> **⚠️ SUPERSEDED** — This document is a historical receipt. See `s7-current-understanding.md` for the authoritative current position.

# Totally Spies S7 animation style — Gemma 3 12B second opinion

## Purpose

This note records a second-opinion multimodal pass using local Ollama
`gemma3:12b` to validate the earlier `qwen2.5vl:7b` assessment.
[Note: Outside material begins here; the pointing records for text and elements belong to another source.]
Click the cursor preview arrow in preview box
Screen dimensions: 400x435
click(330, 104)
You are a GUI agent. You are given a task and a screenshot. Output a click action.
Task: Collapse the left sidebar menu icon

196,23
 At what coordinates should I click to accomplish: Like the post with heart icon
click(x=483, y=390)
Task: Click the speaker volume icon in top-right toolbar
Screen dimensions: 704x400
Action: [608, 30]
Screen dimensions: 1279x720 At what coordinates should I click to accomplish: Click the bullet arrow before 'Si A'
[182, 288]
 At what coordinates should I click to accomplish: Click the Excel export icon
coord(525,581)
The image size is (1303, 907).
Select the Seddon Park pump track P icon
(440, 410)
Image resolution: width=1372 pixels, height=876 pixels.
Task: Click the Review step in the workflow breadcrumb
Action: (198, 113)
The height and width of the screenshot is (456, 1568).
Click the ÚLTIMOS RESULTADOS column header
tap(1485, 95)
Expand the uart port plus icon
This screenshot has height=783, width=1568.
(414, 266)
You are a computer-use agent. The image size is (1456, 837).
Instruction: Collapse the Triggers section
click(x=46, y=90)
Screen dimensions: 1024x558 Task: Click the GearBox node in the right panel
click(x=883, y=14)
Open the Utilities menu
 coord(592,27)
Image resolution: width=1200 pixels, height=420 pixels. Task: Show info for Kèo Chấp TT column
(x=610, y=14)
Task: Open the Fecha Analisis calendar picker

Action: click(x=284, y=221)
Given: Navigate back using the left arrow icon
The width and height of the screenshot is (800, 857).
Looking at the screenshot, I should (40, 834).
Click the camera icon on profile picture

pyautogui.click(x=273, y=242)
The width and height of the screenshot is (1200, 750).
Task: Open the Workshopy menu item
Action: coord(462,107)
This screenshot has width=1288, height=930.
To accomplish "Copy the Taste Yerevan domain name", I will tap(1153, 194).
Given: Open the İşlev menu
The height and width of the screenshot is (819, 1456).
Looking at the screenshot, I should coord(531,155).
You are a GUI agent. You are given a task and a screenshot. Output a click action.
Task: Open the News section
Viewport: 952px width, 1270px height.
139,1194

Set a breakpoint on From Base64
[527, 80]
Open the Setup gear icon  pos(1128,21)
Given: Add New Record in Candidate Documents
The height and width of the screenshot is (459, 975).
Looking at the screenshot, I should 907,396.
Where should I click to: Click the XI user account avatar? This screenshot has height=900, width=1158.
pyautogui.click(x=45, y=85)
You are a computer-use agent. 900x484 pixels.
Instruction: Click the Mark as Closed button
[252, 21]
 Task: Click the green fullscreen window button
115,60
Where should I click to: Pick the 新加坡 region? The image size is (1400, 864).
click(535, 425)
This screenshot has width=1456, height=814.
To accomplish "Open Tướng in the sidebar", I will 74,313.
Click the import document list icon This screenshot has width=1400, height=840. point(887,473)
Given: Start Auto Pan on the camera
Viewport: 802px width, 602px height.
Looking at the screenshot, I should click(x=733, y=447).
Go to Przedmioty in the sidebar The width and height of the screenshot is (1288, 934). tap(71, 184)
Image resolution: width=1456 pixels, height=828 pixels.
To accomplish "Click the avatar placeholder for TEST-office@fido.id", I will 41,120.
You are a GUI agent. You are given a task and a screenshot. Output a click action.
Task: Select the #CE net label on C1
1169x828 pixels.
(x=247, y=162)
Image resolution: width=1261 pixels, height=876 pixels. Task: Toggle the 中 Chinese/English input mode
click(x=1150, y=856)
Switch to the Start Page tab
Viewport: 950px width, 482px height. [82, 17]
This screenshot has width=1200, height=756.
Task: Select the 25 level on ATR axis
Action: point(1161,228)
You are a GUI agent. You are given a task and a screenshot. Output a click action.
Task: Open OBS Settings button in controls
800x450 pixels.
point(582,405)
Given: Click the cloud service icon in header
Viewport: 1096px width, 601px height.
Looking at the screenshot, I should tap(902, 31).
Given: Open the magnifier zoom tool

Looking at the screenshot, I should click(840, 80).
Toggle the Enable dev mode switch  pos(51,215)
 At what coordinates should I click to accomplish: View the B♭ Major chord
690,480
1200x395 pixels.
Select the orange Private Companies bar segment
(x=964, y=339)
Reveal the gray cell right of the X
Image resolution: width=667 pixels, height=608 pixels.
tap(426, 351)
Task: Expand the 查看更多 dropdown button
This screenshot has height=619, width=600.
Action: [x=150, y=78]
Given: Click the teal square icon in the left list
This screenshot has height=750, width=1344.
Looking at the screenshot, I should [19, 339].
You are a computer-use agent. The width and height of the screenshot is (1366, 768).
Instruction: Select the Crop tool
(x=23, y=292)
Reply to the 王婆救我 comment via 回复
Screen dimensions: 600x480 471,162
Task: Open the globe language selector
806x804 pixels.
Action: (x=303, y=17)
Raw outputs are stored at:

- `materials/benchmark/official-vimeo-trailer/ts-vision-second-opinion-gemma3-12b.json`

## Runtime context

- Ollama version: `0.19.0`
- `gemma4:*` could not be tested because it requires a newer Ollama version
- `gemma3:12b` was chosen as the strongest practical multimodal fallback that
  is compatible with the current daemon
- Inference was CPU-slow on this machine (roughly 6–15 minutes per prompt)

## What Gemma 3 12B said

### Style assessment

Gemma identified the show as:

- clean **vector-based linework**
- **flat, solid colors** with minimal gradients
- **digital cutout / rigged** character animation
- **limited animation** rather than full animation

### Hold-pair assessment

On a dialogue pair ~120 ms apart, Gemma said:

- the **background is completely static**
- character posture is **almost identical**
- only **very slight** expression or arm-position shifts occur
- the shot is a **held drawing / limited animation** style, not fluid redraw

### Action-pair assessment

On an action pair ~120 ms apart, Gemma said:

- motion is **controlled and limited**
- changes are **sparse** between frames
- it looks more like **coordinated pose interpolation** than dense unique
  redraws
- the animation prioritizes impact over hyper-realistic fluidity

### Direct AI-video relevance assessment

Gemma explicitly chose:

> **B) Preserving temporal consistency across mostly-held 2D cutout-style
> animation with restrained movement**

over:

> learning complex realistic motion physics

It also said the main failure mode of a generic video model would be to
**hallucinate unwanted motion and detail**, imposing realistic physics and
extra dynamics on a style that is deliberately restrained.

## Conclusion

Gemma 3 12B **confirms the earlier assessment**.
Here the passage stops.